*** Extracted records ***
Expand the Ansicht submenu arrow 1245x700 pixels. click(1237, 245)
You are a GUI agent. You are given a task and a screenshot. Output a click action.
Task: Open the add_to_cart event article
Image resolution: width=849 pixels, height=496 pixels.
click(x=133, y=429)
***
--- Description of the task ---
Arrange these lines as a Markdown table with the columns "Nr" and "Line," numbering each row and leaving out any blank lines.

--- Answer to this task ---
| Nr | Line |
|---|---|
| 1 | Expand the Ansicht submenu arrow 1245x700 pixels. click(1237, 245) |
| 2 | You are a GUI agent. You are given a task and a screenshot. Output a click action. |
| 3 | Task: Open the add_to_cart event article |
| 4 | Image resolution: width=849 pixels, height=496 pixels. |
| 5 | click(x=133, y=429) |